Miniaturized HPLC Systems

Science or Fiction?

  • Dr. Thorsten TeutenbergDr. Thorsten Teutenberg
  • Dr. Thorsten Teutenberg
  • Dr. Juri Leonhardt
  • Dr. Terence Hetzel
  • Fig. 1: Schematic comparison of HPLC systems Anno 1980 and Anno 2018.

In the academic environment, micro-LC played a major role in the early commercialization of HPLC systems in the 1960s. Although the technical requirements were significantly worse than today, many university research groups have succeeded in successfully demonstrating the much-cited advantages of miniaturized HPLC systems in the form of proof-of-concept studies.

The biggest obstacle to the widespread use of micro-LC in routine and research laboratories was the reduction of critical system volumes. Following the successful market introduction of UHPLC technology at the beginning of the new millennium, the conditions were ideal for exploiting the potential of micro-LC for routine applications. In fact, it is noted that the development of HPLC systems designed for low flow rates has recently gained considerable momentum. The manufacturers pursue different technical approaches. While some of them focus on retrofitting their existing systems, others design special low-flow systems, some of which take up less space.

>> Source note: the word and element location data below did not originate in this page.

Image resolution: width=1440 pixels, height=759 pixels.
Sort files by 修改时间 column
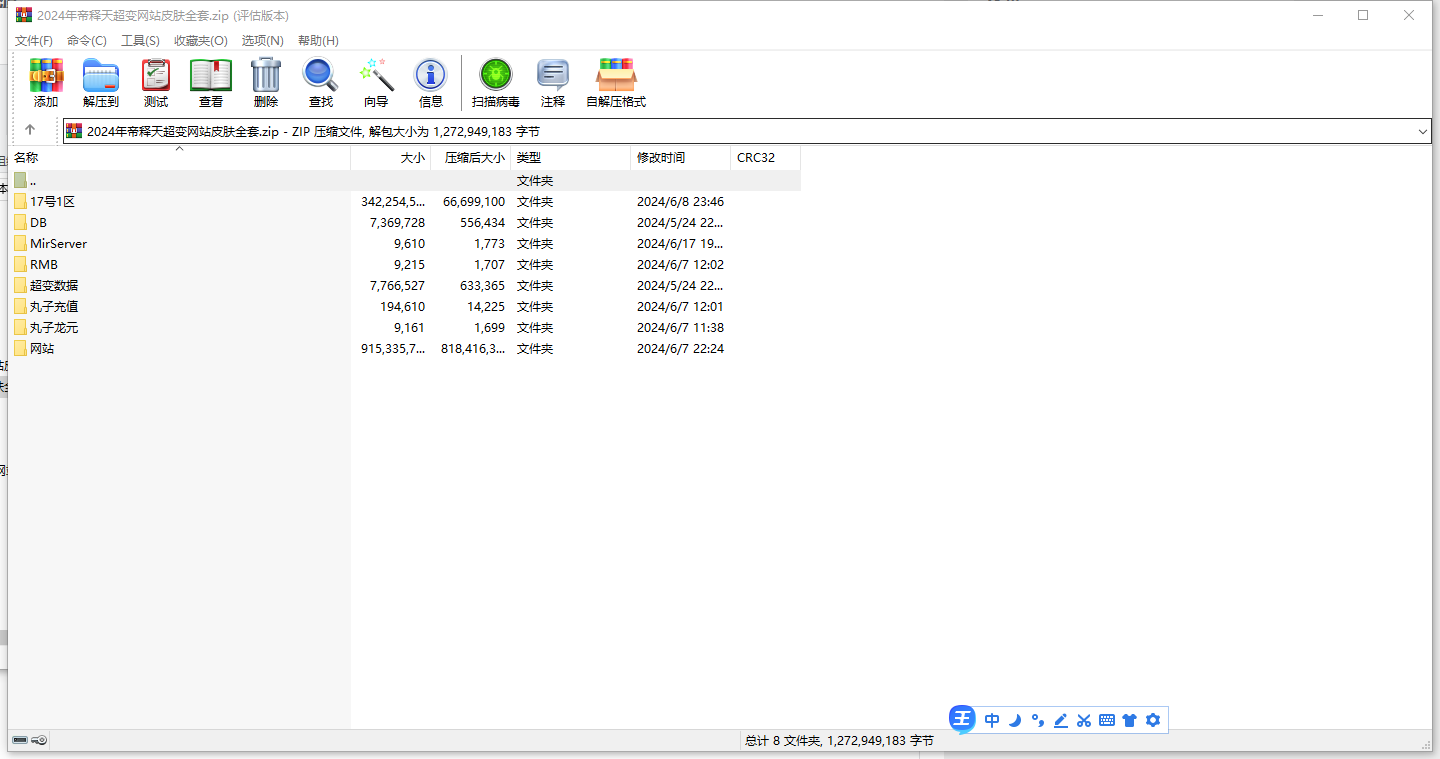pos(661,158)
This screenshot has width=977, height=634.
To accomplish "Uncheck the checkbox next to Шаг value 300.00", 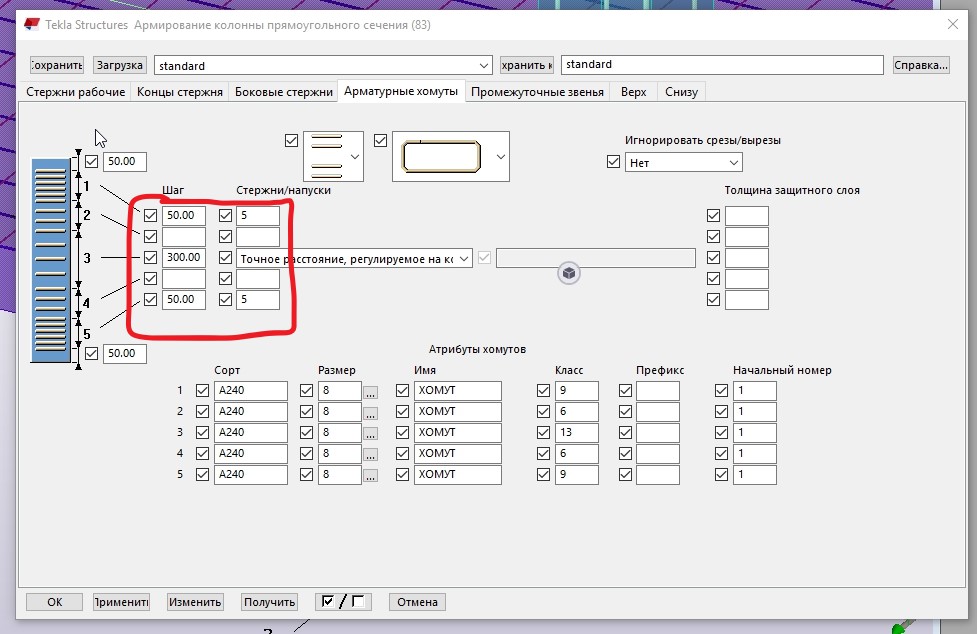I will [x=151, y=258].
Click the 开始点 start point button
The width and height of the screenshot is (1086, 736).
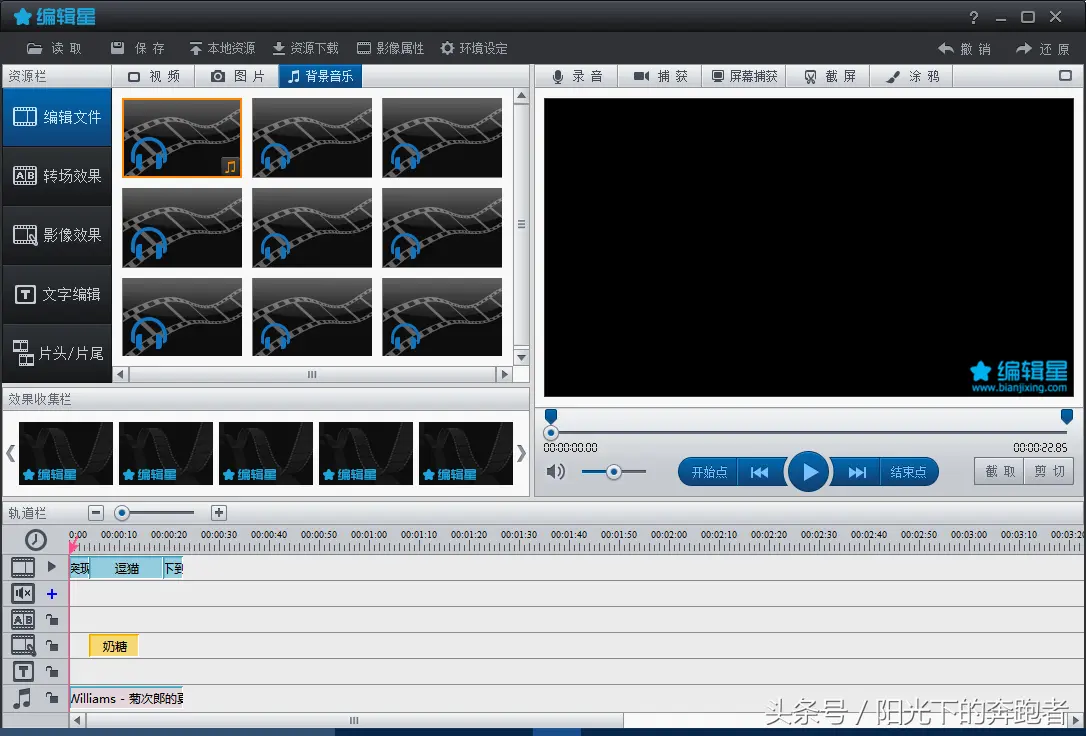point(709,472)
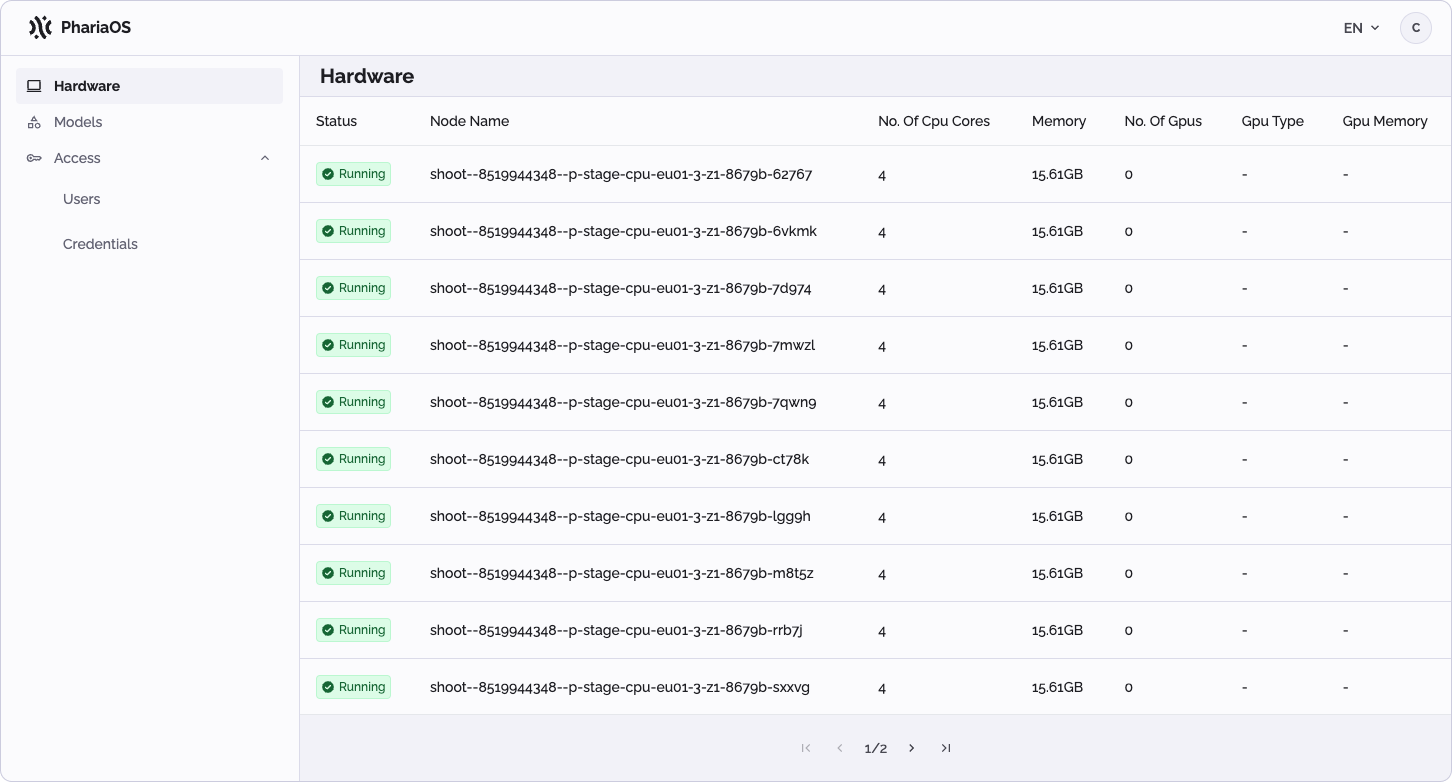1452x782 pixels.
Task: Jump to last page with skip-forward icon
Action: click(x=946, y=747)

To ensure high separation efficiency when using columns with an inner diameter (ID) of 300 µm, all volumes leading to band broadening must be significantly reduced. We have explained this in detail in the article „Micro LC Basics” [1].

In addition to reducing dead and system volumes, a micro-LC system must be capable of generating a flow rate between 10 µL min-1 and 50 µL min-1. This can be achieved using two different approaches.

Retrofitting

In one variant, a conventional system designed for „high-flow“ applications is technically modified. This can be done e.g. via an electronic flow control. A micro- or nano-flow is generated by real-time adjustment of the flow rate in the form of a flow splitter in front of the separation column. Furthermore, the gradient dwell volume (GDV) must be reduced, e.g. by removing the mixer or mixing chamber. At flow rates of less than 50 µL min-1, a precise mixing of the eluent streams is already achieved by the axial diffusion in the capillaries if the diameter of the capillaries is less than 50 µm [2].

Hence, a simple mixing tee is sufficient.

A glance at the technical specifications of „classic“ UHPLC systems reveals that the pumps are often specified for a micro-flow of up to 10 µL min-1. If the GDV is 50 µL and the analysis is performed at 10 µL min-1, it would take five minutes for the gradient to reach the column. Short cycle times cannot be achieved in this way. In the second variant, for example, pneumatic syringe pumps are used that generate a real micro or nano flow. The advantage is that solvents are saved because the eluent flow does not have to be split up in front of the column.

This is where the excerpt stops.